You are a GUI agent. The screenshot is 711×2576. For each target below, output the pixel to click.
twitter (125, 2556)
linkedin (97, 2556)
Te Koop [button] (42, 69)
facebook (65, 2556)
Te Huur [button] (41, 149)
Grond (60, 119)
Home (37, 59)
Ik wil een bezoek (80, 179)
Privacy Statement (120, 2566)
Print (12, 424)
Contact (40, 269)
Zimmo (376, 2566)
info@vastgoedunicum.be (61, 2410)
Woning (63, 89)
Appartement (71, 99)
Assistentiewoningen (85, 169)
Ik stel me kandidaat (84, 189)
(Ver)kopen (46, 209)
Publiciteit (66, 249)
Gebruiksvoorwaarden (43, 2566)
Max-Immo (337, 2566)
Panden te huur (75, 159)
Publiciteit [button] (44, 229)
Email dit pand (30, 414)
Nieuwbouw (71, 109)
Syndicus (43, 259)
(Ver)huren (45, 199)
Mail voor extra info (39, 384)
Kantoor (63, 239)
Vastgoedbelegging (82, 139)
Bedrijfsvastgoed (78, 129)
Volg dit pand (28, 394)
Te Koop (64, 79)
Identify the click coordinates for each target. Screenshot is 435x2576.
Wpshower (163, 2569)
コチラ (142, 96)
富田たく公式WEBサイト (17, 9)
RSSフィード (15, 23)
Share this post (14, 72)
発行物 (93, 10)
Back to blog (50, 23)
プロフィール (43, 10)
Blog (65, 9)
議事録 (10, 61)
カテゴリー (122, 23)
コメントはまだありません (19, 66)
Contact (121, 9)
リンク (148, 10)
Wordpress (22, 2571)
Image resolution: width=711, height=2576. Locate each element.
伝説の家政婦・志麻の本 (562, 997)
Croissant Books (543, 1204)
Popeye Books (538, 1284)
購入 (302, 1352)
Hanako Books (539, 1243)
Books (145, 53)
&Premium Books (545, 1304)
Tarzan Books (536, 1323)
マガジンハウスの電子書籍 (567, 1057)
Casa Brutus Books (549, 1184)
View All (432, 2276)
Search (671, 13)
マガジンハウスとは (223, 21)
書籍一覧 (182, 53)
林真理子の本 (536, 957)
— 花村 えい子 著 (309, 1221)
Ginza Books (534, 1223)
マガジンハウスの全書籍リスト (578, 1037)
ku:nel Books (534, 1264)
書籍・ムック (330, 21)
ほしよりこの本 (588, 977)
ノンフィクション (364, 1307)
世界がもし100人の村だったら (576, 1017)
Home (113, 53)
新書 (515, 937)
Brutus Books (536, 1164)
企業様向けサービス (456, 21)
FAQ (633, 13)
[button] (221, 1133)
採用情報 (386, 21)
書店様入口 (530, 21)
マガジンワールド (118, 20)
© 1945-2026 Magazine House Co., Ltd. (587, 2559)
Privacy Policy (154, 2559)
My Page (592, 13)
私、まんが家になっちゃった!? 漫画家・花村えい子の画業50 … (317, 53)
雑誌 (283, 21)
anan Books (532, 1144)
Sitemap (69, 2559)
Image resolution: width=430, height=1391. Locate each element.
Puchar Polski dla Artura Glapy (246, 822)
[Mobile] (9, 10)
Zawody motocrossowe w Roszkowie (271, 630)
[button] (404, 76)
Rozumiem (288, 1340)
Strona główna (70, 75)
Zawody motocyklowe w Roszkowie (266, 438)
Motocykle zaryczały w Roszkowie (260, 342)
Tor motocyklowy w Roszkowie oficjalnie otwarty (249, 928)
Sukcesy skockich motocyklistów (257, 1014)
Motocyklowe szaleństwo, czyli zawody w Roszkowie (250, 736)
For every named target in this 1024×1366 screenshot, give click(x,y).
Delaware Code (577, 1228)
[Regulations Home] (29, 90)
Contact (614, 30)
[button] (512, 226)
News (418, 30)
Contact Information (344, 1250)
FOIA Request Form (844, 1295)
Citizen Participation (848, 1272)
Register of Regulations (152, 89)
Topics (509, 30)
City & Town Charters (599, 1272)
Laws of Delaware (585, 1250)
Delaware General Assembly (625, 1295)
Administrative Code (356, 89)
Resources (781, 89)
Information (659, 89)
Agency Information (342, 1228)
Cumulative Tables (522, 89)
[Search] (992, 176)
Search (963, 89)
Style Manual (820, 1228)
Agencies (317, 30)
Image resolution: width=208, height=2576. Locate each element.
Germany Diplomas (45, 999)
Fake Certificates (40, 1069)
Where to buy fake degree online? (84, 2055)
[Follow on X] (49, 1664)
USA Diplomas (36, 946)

*PROMPT:* Begin at the line that has "富田たく公式WEBサイト (17, 9)" in the entries above; stop after the line that has "Wordpress (22, 2571)". Transcribe exactly those lines and no others.

*REPLY TO THE TASK:*
富田たく公式WEBサイト (17, 9)
RSSフィード (15, 23)
Share this post (14, 72)
発行物 (93, 10)
Back to blog (50, 23)
プロフィール (43, 10)
Blog (65, 9)
議事録 (10, 61)
カテゴリー (122, 23)
コメントはまだありません (19, 66)
Contact (121, 9)
リンク (148, 10)
Wordpress (22, 2571)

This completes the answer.